## SOURCE
+ + +
This often happens even when the solution is already visible, but some ignore that. This is what happened with the supporters of programs to develop a new scout helicopter. It takes effort, or an actual war, to demonstrate what new solutions work. That’s what happens in all wars and is happening now in Ukraine. The opportunity here is to find these solutions in peacetime. The first thing you should do is look around for how others coped with this or similar problems. That is often difficult to do but solutions have been found in the past. For example, in the mid-20th century Japan was seeking ways to break into American markets for manufactured goods. One thing Japanese did to help with this effort is compile databases on how American firms handled marketing, promotion, and sales chain problems the Japanese would encounter in a new foreign market. The Japanese database collected data worldwide, from all countries that had market economies. In doing this the Japanese found that there were many different ways to deal with the same problems or opportunities. It was also discovered that solutions developed in one country, say France, could be adapted and used successfully in the United States or Japan. This was important when making decisions on how to proceed with promoting or presenting a new product before that product is on the market and generating revenue.

The U.S. Army had already developed such a database after the Vietnam War. This was an effort to assemble a database of mistakes made and opportunities lost as well as new ideas that worked, what didn’t and why. The result was CALL or the Center for Army Lessons Learned. This was seen as a fundamental element in improving ground operations by analyzing past battles for what went right and what went wrong. The U.S. Army CALL system has been around since the 1980s, and U.S. commanders use it to determine what works in combat and what doesn't. This is more important than ever in the 21st century, where urban combat and counter-insurgency conflicts dominate. In urban warfare and counterinsurgency, the potential for mistakes to be made is exponentially larger than in conventional, large-scale warfare.

Instead of keeping all this knowledge secret, the US Army takes the data collected and analyzed at CALL and supplies it to allied armies in the hope they will use this information. This sharing is more than just a gesture of goodwill. This does not always work, especially in countries where corruption and reluctance to change makes it difficult to make changes that will improve combat effectiveness. This cultural resistance was encountered in Iraq and Afghanistan but not in Ukraine, where the Ukrainians adapted while their enemy did not.

CALL is divided into several major sections. The first collects data from previous engagements by interviewing and visiting units in the field. This section is tasked with discovering issues and areas of needed improvement in doctrine, training, and readiness. The Analysis Section deals with evaluating the data collected and assessing the methods needed to improve effectiveness and combat efficiency. Finally, the Information Integration Section is responsible for processing and distributing the suggestions and findings from the previous two departments.
+ + +
## DATASET ENTRIES
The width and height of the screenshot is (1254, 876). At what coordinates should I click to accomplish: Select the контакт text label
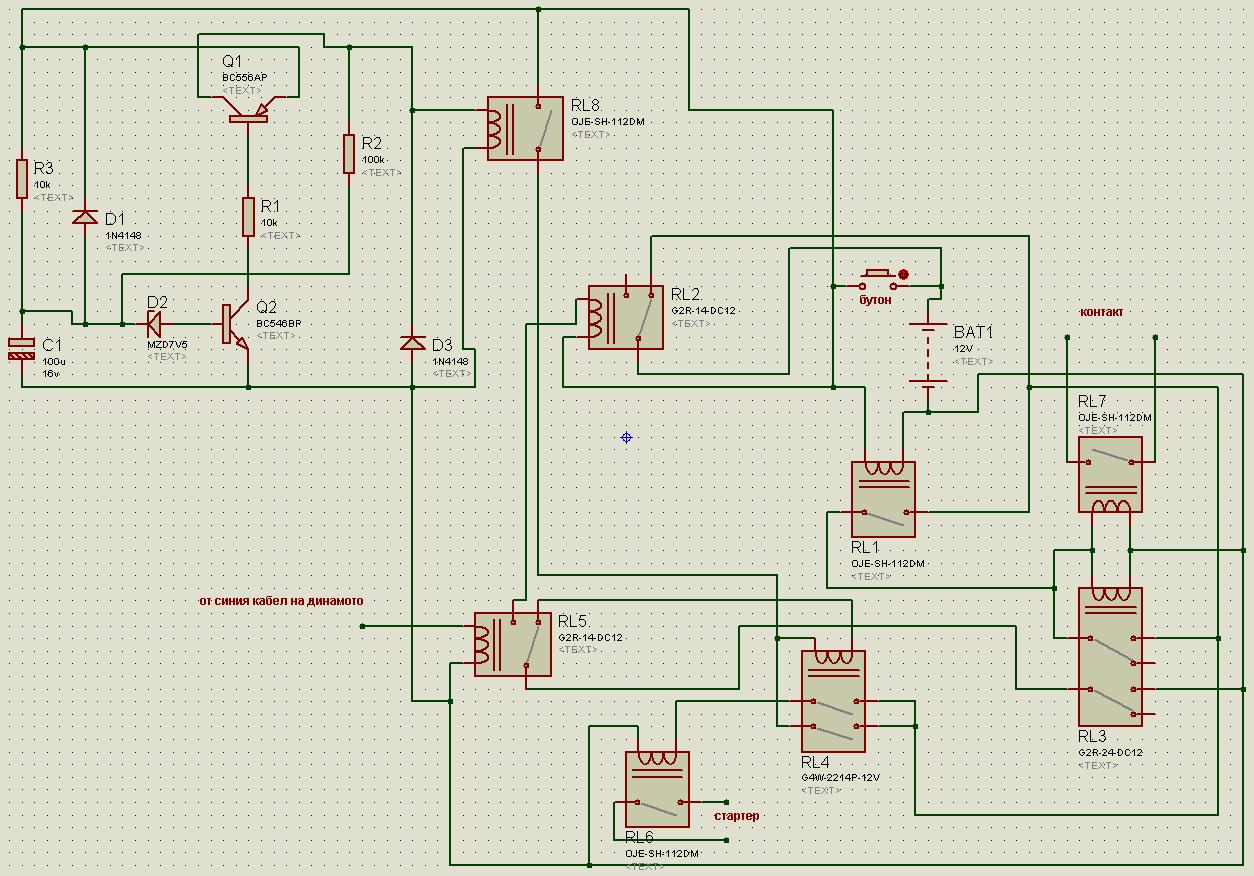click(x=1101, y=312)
+ + +
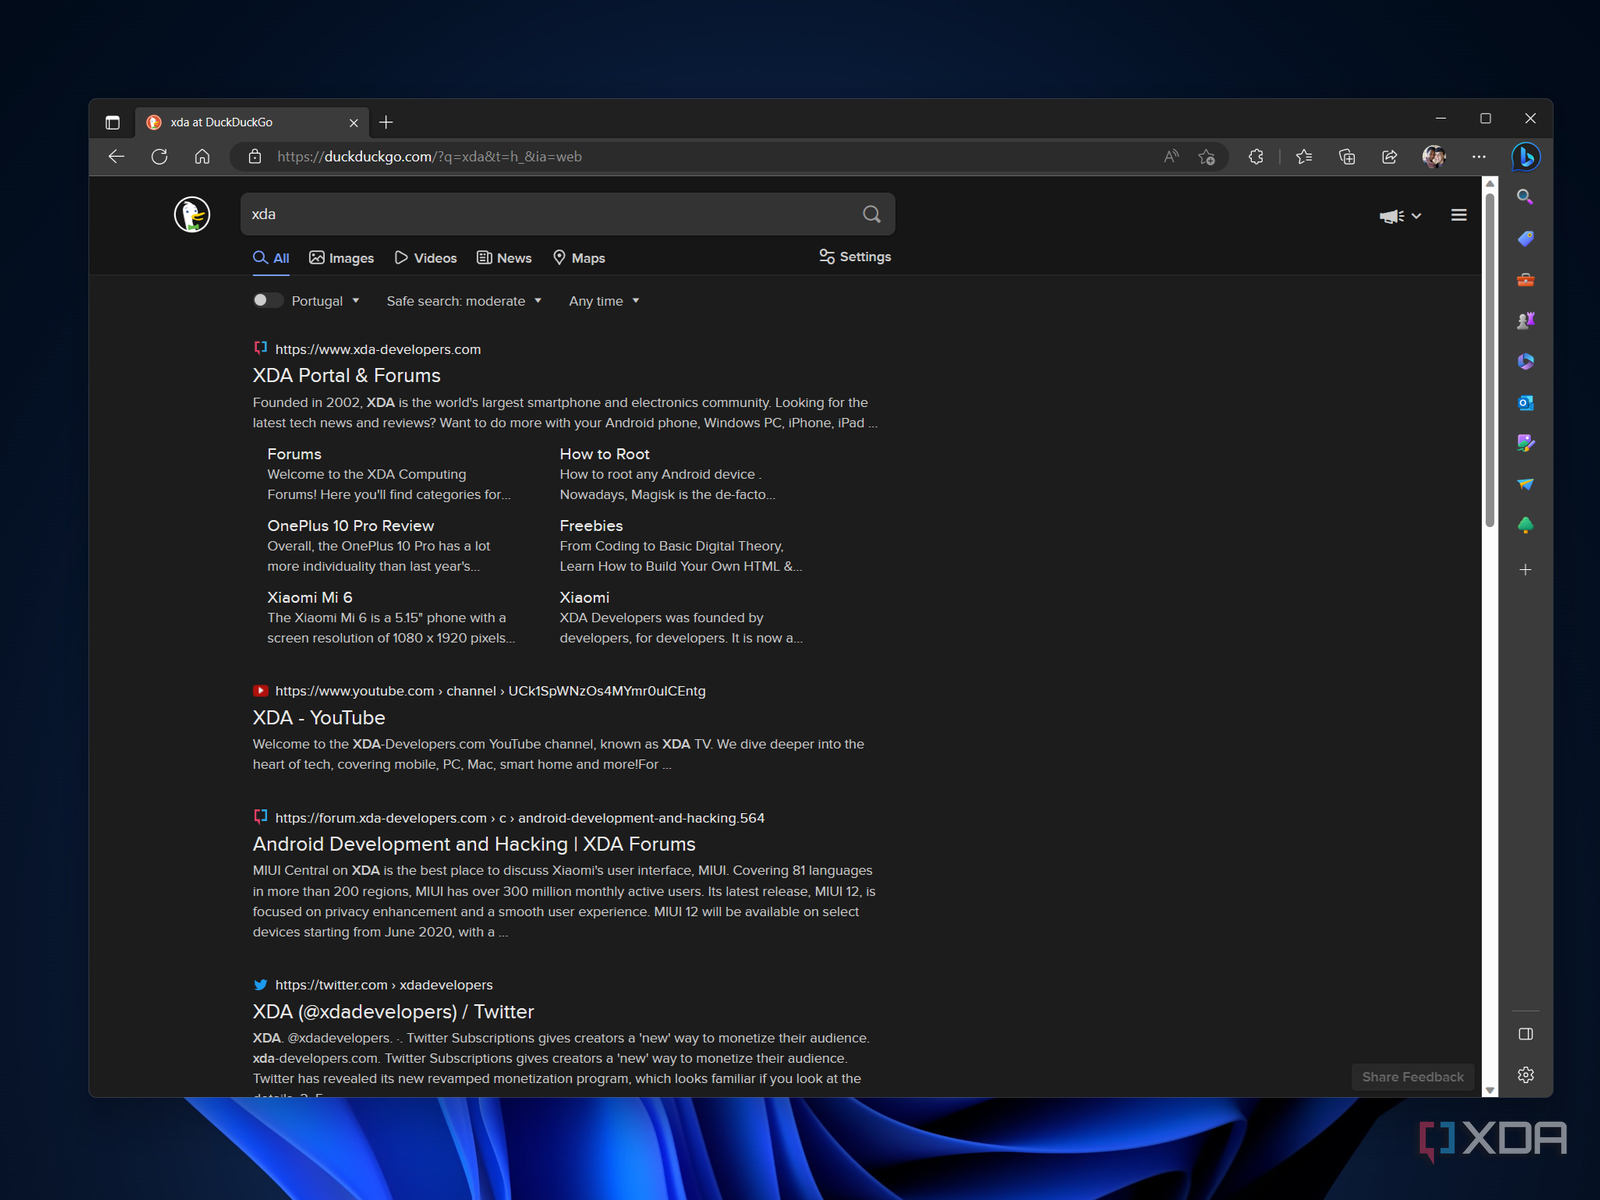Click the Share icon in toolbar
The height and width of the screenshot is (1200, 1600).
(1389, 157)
+ + +
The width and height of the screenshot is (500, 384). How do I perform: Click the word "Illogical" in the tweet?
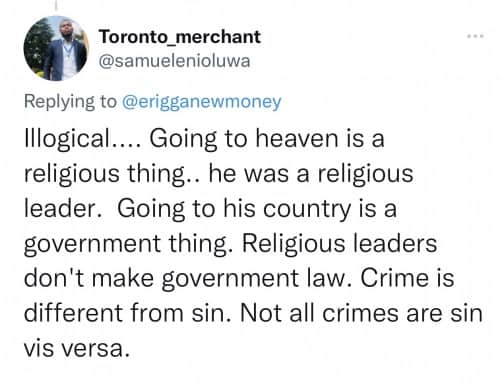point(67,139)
+ + +
Please resume the passage on the Center for Army Lessons Learned, continuing from its final sentence.

## EXERCISE ANSWER
The CALL is sometimes seen by other branches of the Army as a group of desk-bound analysts, but their suggestions and changes implemented in counterinsurgency and urban warfare tactics played a major role in maximizing the effectiveness of American troops in Iraq and Afghanistan. Persuading the local military to change was often less successful. Without something like CALL, doctrine and tactics rarely change. On-site CALL troops visited nearly every single major combat zone in Iraq and Afghanistan. CALL soldiers also spent significant time with Iraqi Special Forces and were an integral part of the development process for the country's military and police. Call analysts also report on who is accepting and acting on their advice and who isn’t. The resistance to change was and remains a major problem in Iraq, Afghanistan and, we now know, in Russia.

Because of CALL and similar efforts by the U.S. Army Special Forces, American military advisors headed overseas are given a briefing on the culture they will be dealing with and how to deal with various types of obstacles. The army maintains a database of lessons learned that can be searched by region as well as situation. A major contributor to this database is army Special Forces troops, whose training concentrates on local customs and traditions and how to work within that. That’s why the Special Forces are organized around regional specialization. Special Forces operators learn the languages and customs of one region and usually spend their entire career working in that region. This Special Forces technique was learned from World War II experience where many of the founding members of Special Forces in the early 1950s had worked for the Office of Special Operations (OSS), an organization created, in part, to deal with contacting, communicating with and supporting local resistance groups in German or Japanese controlled territory. The success of the OSS led to the creation of the CIA and Special Forces to deal with the Cold War. This conflict, which did not end until 1991, had begun in the late 1940s when it became obvious that Soviet Russia was going to continue taking control of other nations any way it could.

It took decades before the American military and foreign service learned how to use these new intelligence and operational capabilities. Tradition slowed adoption of new ideas but by the 1980s the military services cooperated in creating SOCOM, Special Operations Command so that they all could benefit from what the OSS and Special Forces have developed. It took decades for most American military commanders to accept the findings and suggestions from CALL and SOCOM. Initially many senior American officers saw Special Forces and CALL operatives as a bunch of oddballs spouting nonsense.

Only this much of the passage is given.